EXERCISE PROMPT: Gather every line of the entries below that contains the string "size", and copy each one in full. Treat the match as case-sensitive.
━━━ RECORDS
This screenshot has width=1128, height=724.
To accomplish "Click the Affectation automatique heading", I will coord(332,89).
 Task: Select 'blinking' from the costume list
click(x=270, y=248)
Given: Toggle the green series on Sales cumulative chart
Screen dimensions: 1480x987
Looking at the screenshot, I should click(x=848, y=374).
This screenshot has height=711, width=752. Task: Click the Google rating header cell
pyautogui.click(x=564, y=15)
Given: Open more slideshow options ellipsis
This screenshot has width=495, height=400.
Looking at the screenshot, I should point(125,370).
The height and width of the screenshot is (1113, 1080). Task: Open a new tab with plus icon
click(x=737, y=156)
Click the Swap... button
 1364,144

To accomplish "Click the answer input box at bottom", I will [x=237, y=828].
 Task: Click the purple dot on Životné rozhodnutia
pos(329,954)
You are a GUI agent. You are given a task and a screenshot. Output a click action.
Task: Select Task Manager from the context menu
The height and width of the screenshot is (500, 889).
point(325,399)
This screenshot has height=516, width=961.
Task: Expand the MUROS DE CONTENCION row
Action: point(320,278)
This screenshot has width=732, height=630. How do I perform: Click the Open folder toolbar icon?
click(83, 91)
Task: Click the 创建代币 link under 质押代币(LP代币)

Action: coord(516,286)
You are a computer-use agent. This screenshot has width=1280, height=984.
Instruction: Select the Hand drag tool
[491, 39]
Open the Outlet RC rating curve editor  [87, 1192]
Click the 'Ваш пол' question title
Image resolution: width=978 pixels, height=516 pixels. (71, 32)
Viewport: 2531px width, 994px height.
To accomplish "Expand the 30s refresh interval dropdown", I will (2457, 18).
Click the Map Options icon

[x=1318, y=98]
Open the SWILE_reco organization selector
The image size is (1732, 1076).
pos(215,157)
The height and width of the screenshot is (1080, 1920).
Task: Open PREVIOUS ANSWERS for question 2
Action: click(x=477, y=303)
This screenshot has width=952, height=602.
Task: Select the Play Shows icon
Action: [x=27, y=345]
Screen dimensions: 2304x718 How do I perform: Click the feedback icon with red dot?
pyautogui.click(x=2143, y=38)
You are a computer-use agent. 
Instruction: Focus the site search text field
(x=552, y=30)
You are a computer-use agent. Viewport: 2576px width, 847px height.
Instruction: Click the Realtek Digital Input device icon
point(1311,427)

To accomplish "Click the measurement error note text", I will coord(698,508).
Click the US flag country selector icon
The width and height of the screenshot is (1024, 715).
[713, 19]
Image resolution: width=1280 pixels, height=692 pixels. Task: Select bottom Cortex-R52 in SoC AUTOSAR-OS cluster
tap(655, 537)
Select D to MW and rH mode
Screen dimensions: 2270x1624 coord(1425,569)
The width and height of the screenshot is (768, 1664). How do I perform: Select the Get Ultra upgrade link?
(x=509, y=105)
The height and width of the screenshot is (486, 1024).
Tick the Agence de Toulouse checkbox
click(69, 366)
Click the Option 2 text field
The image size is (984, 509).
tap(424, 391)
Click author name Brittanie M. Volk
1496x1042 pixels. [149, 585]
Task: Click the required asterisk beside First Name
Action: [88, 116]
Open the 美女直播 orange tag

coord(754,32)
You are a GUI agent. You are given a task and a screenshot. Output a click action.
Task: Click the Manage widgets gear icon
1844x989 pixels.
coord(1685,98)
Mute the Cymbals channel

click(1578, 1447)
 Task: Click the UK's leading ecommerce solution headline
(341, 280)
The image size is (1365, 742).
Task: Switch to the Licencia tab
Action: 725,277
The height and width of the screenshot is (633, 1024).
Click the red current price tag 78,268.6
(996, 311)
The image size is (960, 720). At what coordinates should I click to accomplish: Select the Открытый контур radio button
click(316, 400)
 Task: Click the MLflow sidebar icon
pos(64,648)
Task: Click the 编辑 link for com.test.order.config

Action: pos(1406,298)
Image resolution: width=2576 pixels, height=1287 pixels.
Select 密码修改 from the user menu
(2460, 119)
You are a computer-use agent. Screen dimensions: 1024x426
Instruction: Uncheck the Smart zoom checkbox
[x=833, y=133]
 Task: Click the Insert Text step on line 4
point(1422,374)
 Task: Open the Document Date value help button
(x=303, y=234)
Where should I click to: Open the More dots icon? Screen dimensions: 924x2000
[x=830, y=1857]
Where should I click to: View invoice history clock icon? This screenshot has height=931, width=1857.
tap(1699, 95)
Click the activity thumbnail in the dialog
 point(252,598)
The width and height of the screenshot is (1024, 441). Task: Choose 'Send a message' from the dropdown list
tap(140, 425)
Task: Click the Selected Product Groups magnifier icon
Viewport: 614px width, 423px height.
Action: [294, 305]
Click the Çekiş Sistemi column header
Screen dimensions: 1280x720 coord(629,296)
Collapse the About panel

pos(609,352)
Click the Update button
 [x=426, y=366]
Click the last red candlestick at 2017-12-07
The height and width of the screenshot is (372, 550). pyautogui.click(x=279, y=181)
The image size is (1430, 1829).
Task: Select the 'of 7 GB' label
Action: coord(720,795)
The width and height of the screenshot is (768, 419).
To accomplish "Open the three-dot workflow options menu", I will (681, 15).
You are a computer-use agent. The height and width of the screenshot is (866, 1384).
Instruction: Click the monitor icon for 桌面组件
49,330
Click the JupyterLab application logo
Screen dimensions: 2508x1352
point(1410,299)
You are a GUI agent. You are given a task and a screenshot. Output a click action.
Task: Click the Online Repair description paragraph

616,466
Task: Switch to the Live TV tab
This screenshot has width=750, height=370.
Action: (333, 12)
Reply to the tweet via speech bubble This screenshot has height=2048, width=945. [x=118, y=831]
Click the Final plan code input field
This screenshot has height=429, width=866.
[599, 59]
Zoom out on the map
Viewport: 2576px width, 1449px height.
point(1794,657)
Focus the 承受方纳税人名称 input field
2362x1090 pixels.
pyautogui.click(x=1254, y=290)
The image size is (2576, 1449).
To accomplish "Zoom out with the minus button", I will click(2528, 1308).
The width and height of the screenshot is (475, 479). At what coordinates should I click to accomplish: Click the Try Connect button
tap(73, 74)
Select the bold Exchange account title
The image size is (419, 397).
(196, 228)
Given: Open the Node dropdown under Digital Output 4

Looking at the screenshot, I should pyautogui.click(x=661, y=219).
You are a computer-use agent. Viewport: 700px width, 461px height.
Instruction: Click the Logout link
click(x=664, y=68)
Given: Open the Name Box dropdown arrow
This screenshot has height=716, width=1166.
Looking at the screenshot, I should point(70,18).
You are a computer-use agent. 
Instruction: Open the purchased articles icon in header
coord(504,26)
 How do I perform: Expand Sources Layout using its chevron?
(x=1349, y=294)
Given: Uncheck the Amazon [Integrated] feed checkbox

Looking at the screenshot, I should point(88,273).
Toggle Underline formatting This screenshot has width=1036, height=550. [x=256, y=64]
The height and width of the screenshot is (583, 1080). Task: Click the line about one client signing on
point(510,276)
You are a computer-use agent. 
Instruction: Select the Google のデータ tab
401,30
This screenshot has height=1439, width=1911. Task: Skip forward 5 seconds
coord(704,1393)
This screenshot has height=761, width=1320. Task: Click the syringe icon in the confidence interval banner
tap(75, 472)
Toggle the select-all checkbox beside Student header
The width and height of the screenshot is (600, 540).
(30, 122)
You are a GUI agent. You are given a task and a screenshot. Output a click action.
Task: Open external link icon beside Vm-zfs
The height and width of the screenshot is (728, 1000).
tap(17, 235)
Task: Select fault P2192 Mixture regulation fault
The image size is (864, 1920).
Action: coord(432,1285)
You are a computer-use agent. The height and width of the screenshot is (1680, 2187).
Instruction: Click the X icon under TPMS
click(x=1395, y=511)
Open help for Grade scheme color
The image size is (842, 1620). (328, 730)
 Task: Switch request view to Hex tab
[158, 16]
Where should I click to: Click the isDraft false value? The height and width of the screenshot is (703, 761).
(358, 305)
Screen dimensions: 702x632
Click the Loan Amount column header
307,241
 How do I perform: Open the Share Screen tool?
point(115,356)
━━━━━━
FINISHED EXERCISE:
The image size is (1732, 1076).
The image size is (984, 509).
The image size is (1365, 742).
The image size is (960, 720). At what coordinates should I click to accomplish: Select the Открытый контур radio button
The image size is (1430, 1829).
The image size is (2576, 1449).
The image size is (419, 397).
The image size is (864, 1920).
The image size is (842, 1620). (328, 730)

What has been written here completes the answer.